TASK STATEMENT:
Please give back word for word the lines below, from the first one through the one with "SIGN UP (88, 1759)".

THE INPUT:

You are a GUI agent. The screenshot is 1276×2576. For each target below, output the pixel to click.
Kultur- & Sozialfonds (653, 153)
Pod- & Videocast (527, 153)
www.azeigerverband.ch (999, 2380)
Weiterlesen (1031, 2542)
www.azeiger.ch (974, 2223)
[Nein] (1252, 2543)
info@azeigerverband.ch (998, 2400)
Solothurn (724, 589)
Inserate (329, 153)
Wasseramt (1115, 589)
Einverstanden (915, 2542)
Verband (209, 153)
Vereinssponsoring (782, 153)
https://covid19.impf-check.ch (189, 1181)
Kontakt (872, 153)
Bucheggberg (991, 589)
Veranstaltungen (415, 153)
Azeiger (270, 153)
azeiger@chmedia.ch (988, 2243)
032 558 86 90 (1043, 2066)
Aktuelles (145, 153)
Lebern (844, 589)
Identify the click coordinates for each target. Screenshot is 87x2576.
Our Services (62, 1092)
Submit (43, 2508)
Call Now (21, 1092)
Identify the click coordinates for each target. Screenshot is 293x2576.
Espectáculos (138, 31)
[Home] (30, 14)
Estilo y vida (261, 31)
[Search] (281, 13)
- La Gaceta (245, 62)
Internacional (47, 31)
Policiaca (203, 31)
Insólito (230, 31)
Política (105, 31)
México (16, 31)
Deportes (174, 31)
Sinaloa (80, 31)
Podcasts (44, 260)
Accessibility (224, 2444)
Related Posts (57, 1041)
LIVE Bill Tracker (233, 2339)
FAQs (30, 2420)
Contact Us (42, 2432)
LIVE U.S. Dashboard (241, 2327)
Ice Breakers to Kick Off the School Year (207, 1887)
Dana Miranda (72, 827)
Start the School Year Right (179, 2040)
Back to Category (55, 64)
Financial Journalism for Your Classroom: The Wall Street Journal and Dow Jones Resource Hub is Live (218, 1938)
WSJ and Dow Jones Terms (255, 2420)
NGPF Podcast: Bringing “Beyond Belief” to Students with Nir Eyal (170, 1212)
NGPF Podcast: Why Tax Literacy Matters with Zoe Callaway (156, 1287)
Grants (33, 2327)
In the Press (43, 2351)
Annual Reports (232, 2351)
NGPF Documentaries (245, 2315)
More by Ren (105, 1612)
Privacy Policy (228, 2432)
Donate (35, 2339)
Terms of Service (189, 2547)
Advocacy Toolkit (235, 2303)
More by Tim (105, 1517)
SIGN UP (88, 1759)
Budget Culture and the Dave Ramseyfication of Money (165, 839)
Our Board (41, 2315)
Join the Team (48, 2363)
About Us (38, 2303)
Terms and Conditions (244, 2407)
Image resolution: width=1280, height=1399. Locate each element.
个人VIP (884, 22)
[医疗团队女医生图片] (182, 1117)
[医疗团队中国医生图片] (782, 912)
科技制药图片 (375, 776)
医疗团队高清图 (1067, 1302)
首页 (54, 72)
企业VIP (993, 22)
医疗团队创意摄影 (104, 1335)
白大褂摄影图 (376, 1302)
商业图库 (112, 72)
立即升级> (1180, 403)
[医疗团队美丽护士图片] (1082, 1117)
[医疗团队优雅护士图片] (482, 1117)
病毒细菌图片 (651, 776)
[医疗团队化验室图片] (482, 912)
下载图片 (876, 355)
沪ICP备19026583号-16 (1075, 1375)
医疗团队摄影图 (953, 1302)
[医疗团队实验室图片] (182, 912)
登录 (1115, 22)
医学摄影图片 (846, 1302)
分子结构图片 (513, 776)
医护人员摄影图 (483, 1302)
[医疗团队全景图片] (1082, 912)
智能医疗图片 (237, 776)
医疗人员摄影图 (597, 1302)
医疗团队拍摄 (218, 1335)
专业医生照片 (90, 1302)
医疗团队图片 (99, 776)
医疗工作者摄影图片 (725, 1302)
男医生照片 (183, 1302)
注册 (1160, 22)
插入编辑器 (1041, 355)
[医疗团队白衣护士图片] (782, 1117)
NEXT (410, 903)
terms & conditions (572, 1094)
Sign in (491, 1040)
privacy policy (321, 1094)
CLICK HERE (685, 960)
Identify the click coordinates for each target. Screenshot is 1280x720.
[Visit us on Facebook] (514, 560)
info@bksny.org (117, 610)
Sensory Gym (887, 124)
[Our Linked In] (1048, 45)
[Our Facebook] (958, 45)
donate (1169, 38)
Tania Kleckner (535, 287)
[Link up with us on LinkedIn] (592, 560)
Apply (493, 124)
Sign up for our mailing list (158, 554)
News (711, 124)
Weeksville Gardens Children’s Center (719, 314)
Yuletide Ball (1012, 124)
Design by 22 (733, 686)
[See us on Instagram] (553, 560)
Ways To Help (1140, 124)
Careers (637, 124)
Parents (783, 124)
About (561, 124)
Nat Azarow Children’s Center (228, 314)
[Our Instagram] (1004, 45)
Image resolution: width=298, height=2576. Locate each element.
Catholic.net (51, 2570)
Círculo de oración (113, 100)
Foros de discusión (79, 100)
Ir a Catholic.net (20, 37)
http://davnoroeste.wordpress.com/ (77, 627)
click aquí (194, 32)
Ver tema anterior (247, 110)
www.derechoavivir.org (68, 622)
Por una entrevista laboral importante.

SOLUTION FOR THIS TASK:
You are a GUI agent. The screenshot is 1276×2576. For each target below, output the pixel to click.
Kultur- & Sozialfonds (653, 153)
Pod- & Videocast (527, 153)
www.azeigerverband.ch (999, 2380)
Weiterlesen (1031, 2542)
www.azeiger.ch (974, 2223)
[Nein] (1252, 2543)
info@azeigerverband.ch (998, 2400)
Solothurn (724, 589)
Inserate (329, 153)
Wasseramt (1115, 589)
Einverstanden (915, 2542)
Verband (209, 153)
Vereinssponsoring (782, 153)
https://covid19.impf-check.ch (189, 1181)
Kontakt (872, 153)
Bucheggberg (991, 589)
Veranstaltungen (415, 153)
Azeiger (270, 153)
azeiger@chmedia.ch (988, 2243)
032 558 86 90 (1043, 2066)
Aktuelles (145, 153)
Lebern (844, 589)
Identify the click coordinates for each target. Screenshot is 87x2576.
Our Services (62, 1092)
Submit (43, 2508)
Call Now (21, 1092)
Identify the click coordinates for each target. Screenshot is 293x2576.
Espectáculos (138, 31)
[Home] (30, 14)
Estilo y vida (261, 31)
[Search] (281, 13)
- La Gaceta (245, 62)
Internacional (47, 31)
Policiaca (203, 31)
Insólito (230, 31)
Política (105, 31)
México (16, 31)
Deportes (174, 31)
Sinaloa (80, 31)
Podcasts (44, 260)
Accessibility (224, 2444)
Related Posts (57, 1041)
LIVE Bill Tracker (233, 2339)
FAQs (30, 2420)
Contact Us (42, 2432)
LIVE U.S. Dashboard (241, 2327)
Ice Breakers to Kick Off the School Year (207, 1887)
Dana Miranda (72, 827)
Start the School Year Right (179, 2040)
Back to Category (55, 64)
Financial Journalism for Your Classroom: The Wall Street Journal and Dow Jones Resource Hub is Live (218, 1938)
WSJ and Dow Jones Terms (255, 2420)
NGPF Podcast: Bringing “Beyond Belief” to Students with Nir Eyal (170, 1212)
NGPF Podcast: Why Tax Literacy Matters with Zoe Callaway (156, 1287)
Grants (33, 2327)
In the Press (43, 2351)
Annual Reports (232, 2351)
NGPF Documentaries (245, 2315)
More by Ren (105, 1612)
Privacy Policy (228, 2432)
Donate (35, 2339)
Terms of Service (189, 2547)
Advocacy Toolkit (235, 2303)
More by Tim (105, 1517)
SIGN UP (88, 1759)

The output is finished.